1963 Chevrolet Corvette Pininfarina Rondine Edition Concept – US$ 1.6 million
The Rondine Corvette concept by Italian design firm Pininfarina, commissioned by Chevrolet, made its debut at the Paris motor show in 1963. It then resided at the Pininfarina Museum until 2008, when it was first offered and probably the last time for sale, reaching an impressive US $ 1.6 million.
It was designed for maximum simplicity and functionality. Featuring prominent Pininfarina design elements of the time, it remained reasonably easy to identify as a Corvette. The unique bodywork was based on a 1963 C2 Sting Ray chassis, designed to be lighter and more aerodynamic looking. The Rondine concept has a 327cid/360hp V8 mated to a 4-speed transmission and power brakes.
Chevrolet Corvette ZL1 1969 – US$ 2 million
Only two people checked the box on the order sheet for the 1969 ZL1, making it the rarest production Corvette ever. And there's a good reason; it was very expensive. The ZL1 option, replacing the L88 big-block V8, added an extra $$ 6,000 to the C3 Corvette's $$ 4,781 base price. And that's without air conditioning or radio included being a track-only machine.
Not that buyers could listen to the radio anyway, with the ZL1's 427-cubic-inch (7.0-liter) all-aluminum engine putting out 430 hp with a gut-wrenching roar. But those were only on paper figures; Dynamometer tests showed it to be capable of producing 585 hp. Practically a unicorn among collectible Corvettes, it has an estimated value of US$ 2 million.

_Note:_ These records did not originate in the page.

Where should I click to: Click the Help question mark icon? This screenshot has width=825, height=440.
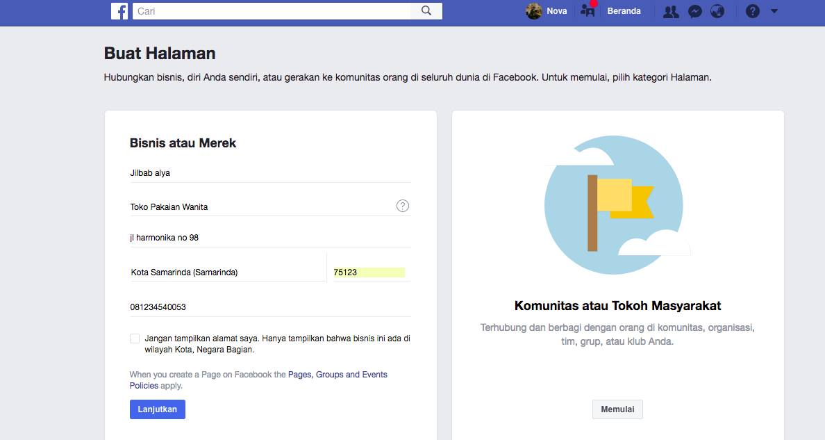(752, 11)
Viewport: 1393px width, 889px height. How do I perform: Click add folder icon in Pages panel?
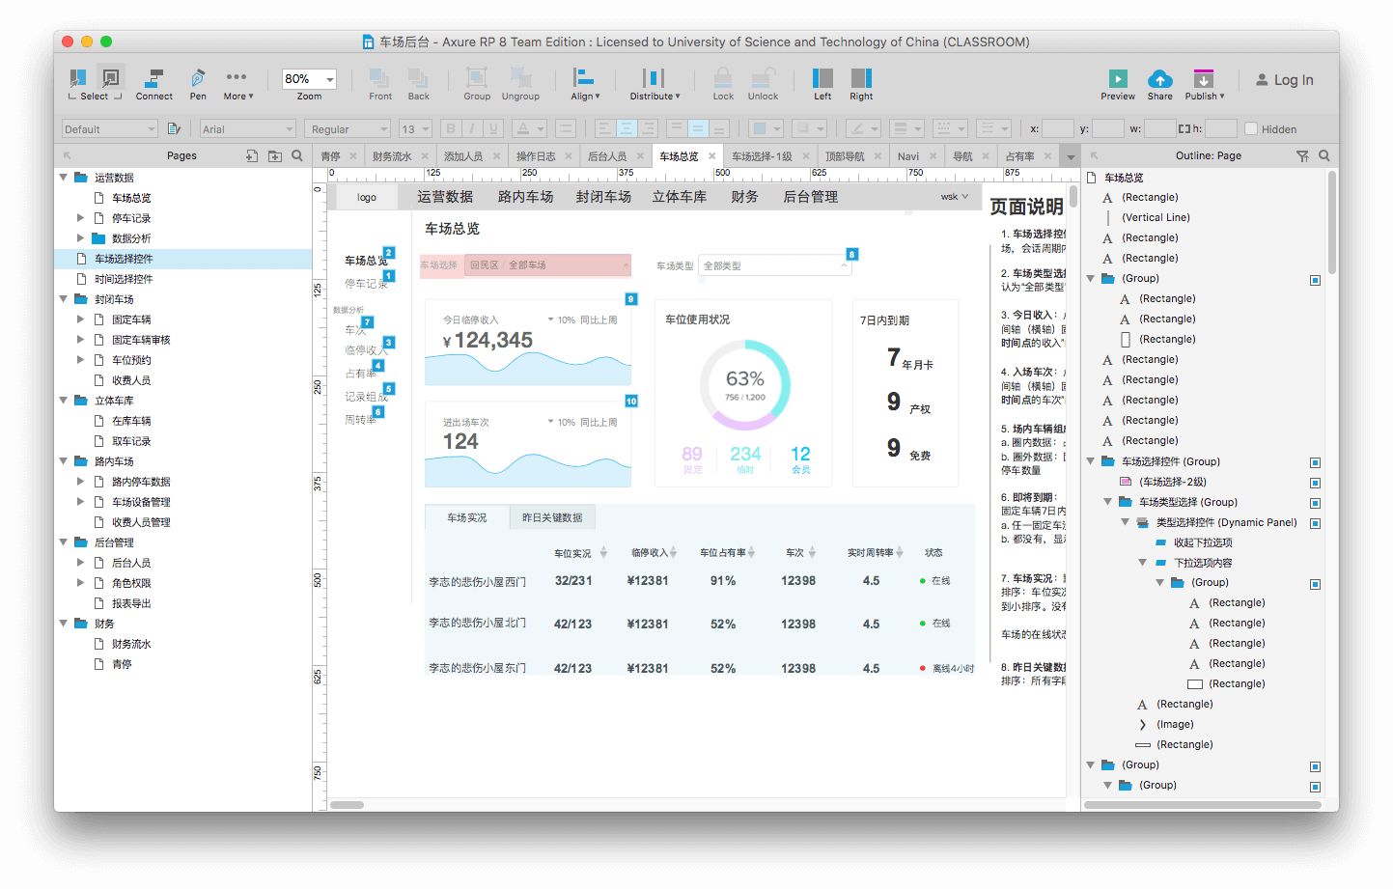point(275,155)
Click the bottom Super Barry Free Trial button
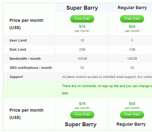Image resolution: width=152 pixels, height=132 pixels. (x=82, y=115)
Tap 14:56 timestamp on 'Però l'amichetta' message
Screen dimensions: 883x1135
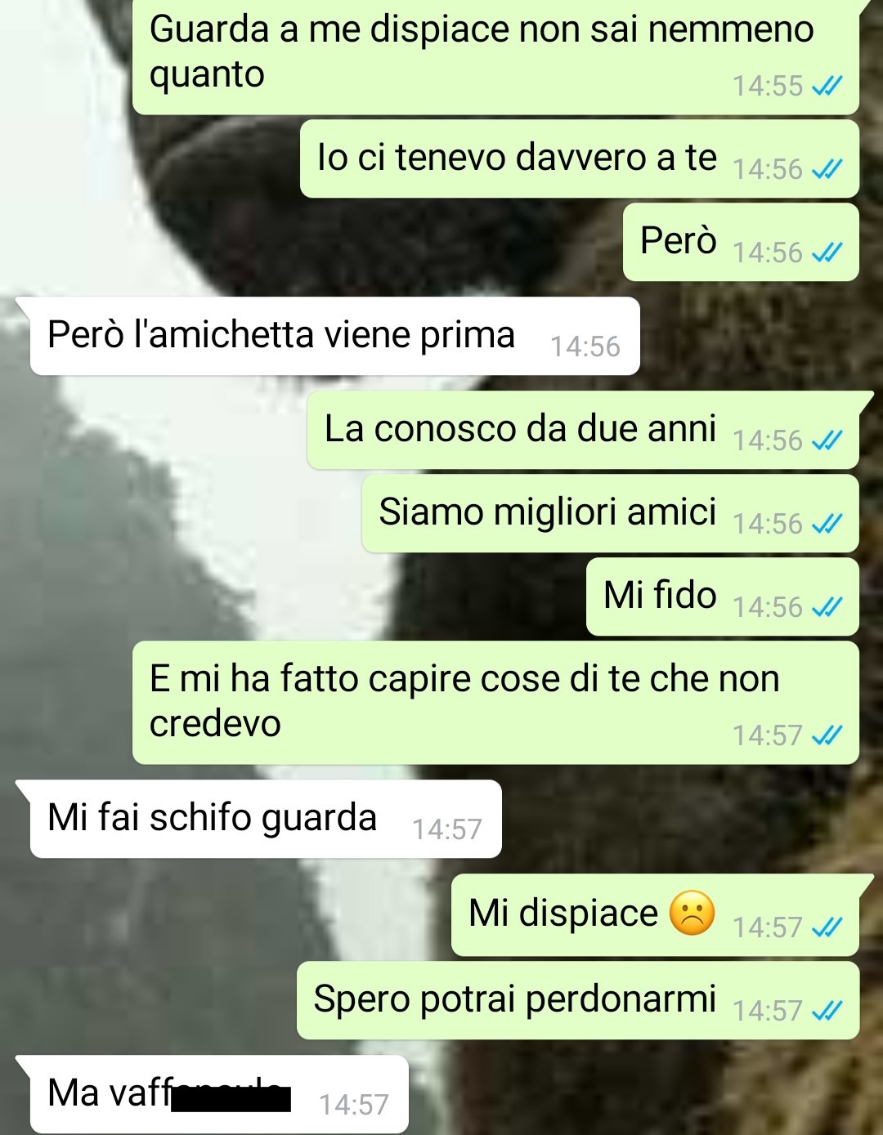pos(585,346)
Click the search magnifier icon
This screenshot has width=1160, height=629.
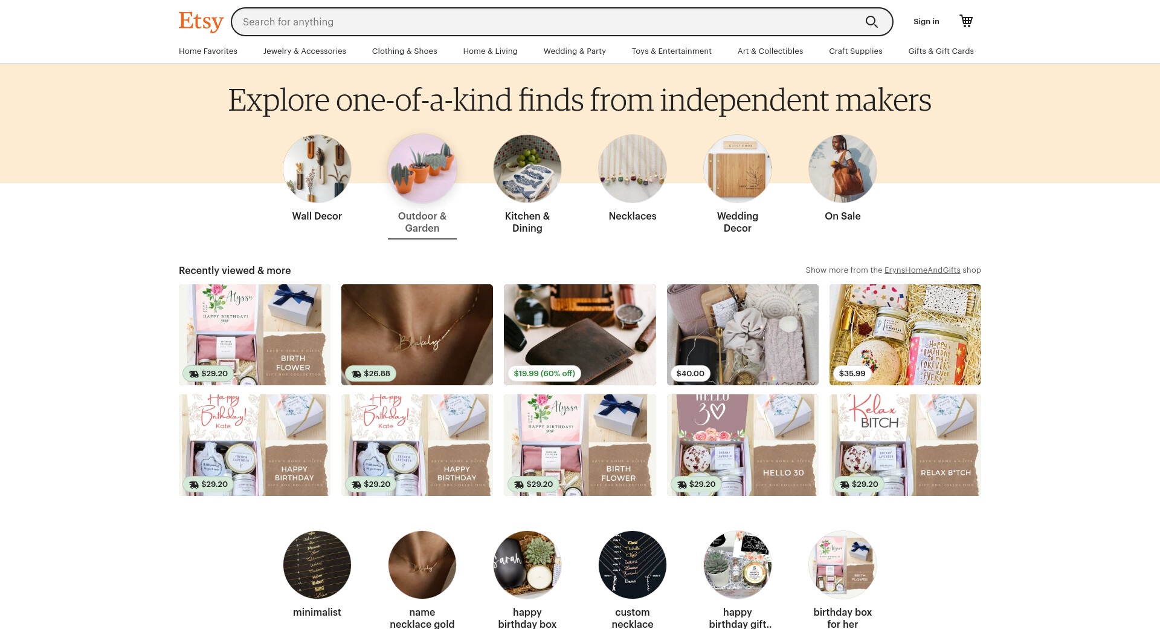pos(871,22)
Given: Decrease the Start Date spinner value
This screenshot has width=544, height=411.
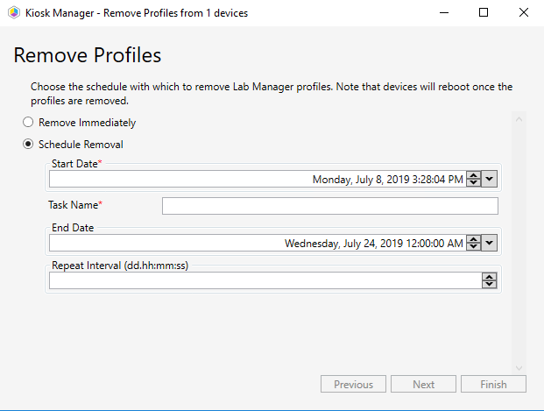Looking at the screenshot, I should (474, 182).
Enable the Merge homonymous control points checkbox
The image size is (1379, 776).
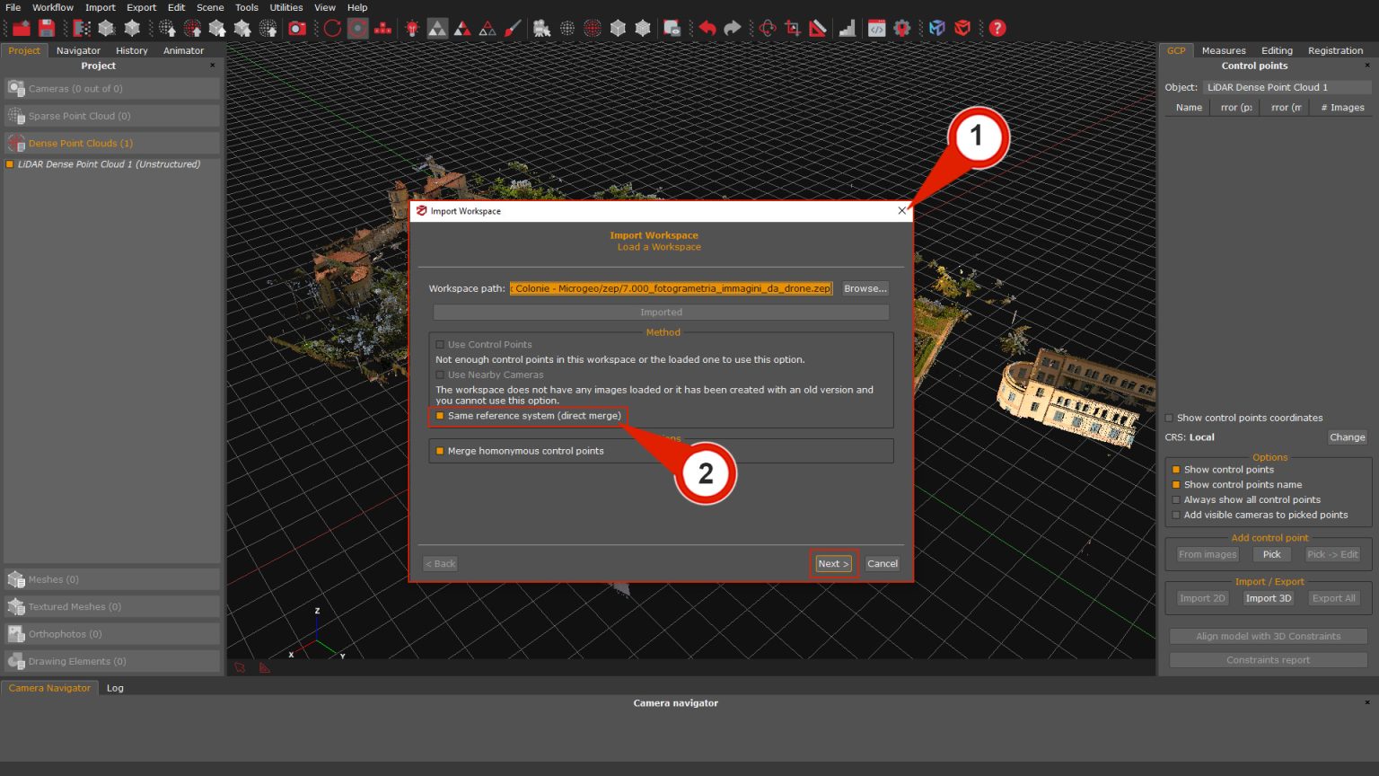click(439, 451)
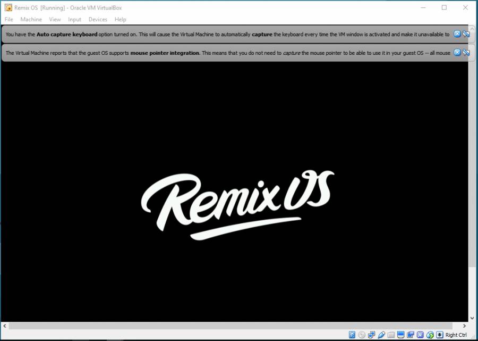The image size is (478, 341).
Task: Open the shared folders status icon
Action: coord(391,335)
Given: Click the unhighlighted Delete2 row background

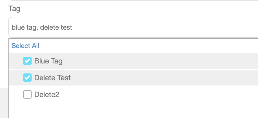Looking at the screenshot, I should (x=158, y=94).
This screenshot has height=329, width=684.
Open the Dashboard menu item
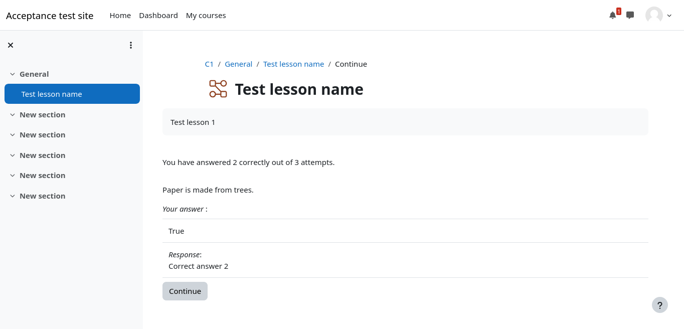pyautogui.click(x=158, y=16)
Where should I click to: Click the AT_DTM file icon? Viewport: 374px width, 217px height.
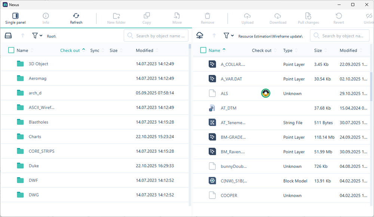[x=212, y=108]
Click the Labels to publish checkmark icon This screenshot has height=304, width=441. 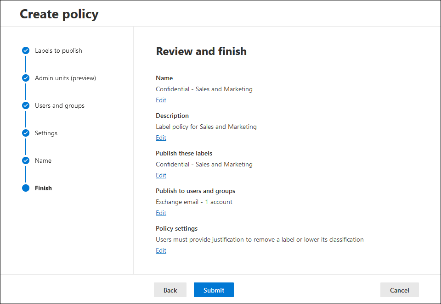(26, 50)
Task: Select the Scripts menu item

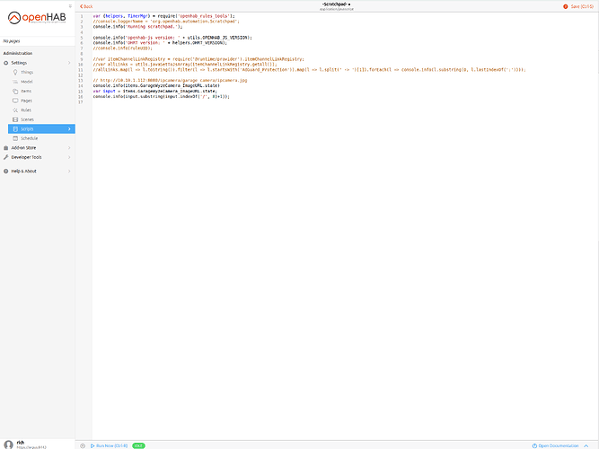Action: pyautogui.click(x=27, y=129)
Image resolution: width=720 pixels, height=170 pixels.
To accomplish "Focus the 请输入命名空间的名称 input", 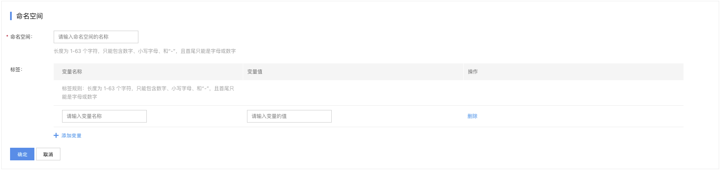I will click(96, 37).
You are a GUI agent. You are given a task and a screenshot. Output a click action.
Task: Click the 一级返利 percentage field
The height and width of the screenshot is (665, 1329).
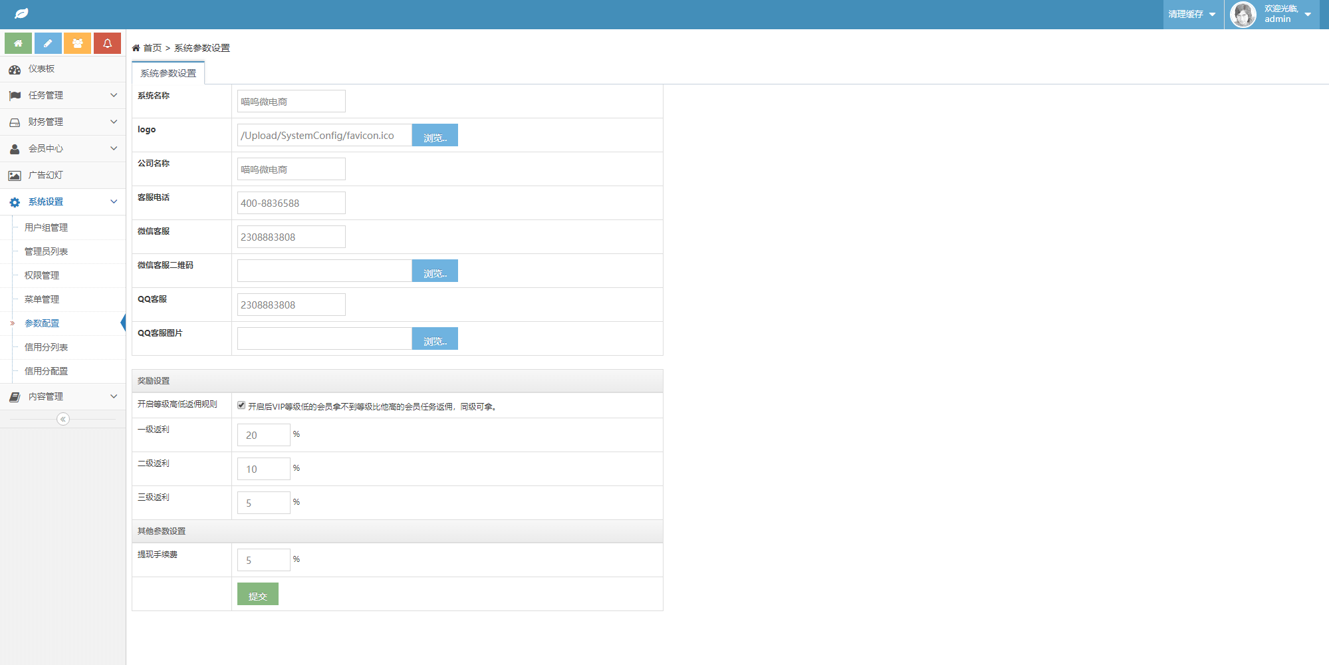click(x=263, y=435)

1969 Chevrolet Corvette L88 Convertible Rebel Racing Car – US$ 2.86 million
Among racing Corvettes, this is one of the most popular and acclaimed racers. At its peak, it claimed GT class victories at the Daytona and Sebring races (same year) and claimed an IMSA championship. The feats are even more impressive considering that unofficial, self-funded amateurs performed it without factory support or major sponsorship.
The Florida amateur race team's livery isn't to many people's political tastes, but it did strike a blow at a rival Corvette racing squad whose car also featured a stars-and-stripes-themed design. In 2014, it raked in an insane US$ 2.86 million at auction for Barrett-Jackson, thanks to its famous racing status.
Chevrolet Corvette L88 1967 – US$ 3.25 million
The 1967 Corvette L88 package model has greater pickup capacity than the other L88 package years because it was the last model of the legendary C2 with a more attractive body style. It came with the most powerful engine for the 1967 model year, producing 560 hp using 103-octane race fuel. Proof of its priorities for action was the exclusion of radio and air conditioning equipment.
According to records, it is the rarest L88, with only 20 ever produced. Neither were announced. The Hagerty Price Guide value for a 1967 Chevy Corvette L88 Convertible in #1 Condition is $$ 3.25 million – a value surpassed by an example sold for US $ 3.85 million.
1963 Chevrolet Corvette Grand Sport – US$ 6-8 million
The 1963 Chevrolet Corvette, codenamed “Project Lightweight,” was the first model to bear the name “Grand Sport”. His main intention was to beat the legendary Shelby Cobra and represent the USA in international racing competitions. While initially 125 units were supposed to be built for race homologation, only 5 were made in secret as GM became stricter with its factory-backed racing ban.
They are ranked as the most valuable of all Corvettes made, with an estimated value of US$ 6 to US$ 8 million. The '63 Grand Sport was powered by a 377-cubic-inch V8 made of aluminum, chosen primarily for weight savings. Engineered to the nth degree, its 550 hp power surpassed that of most big blocks at the time.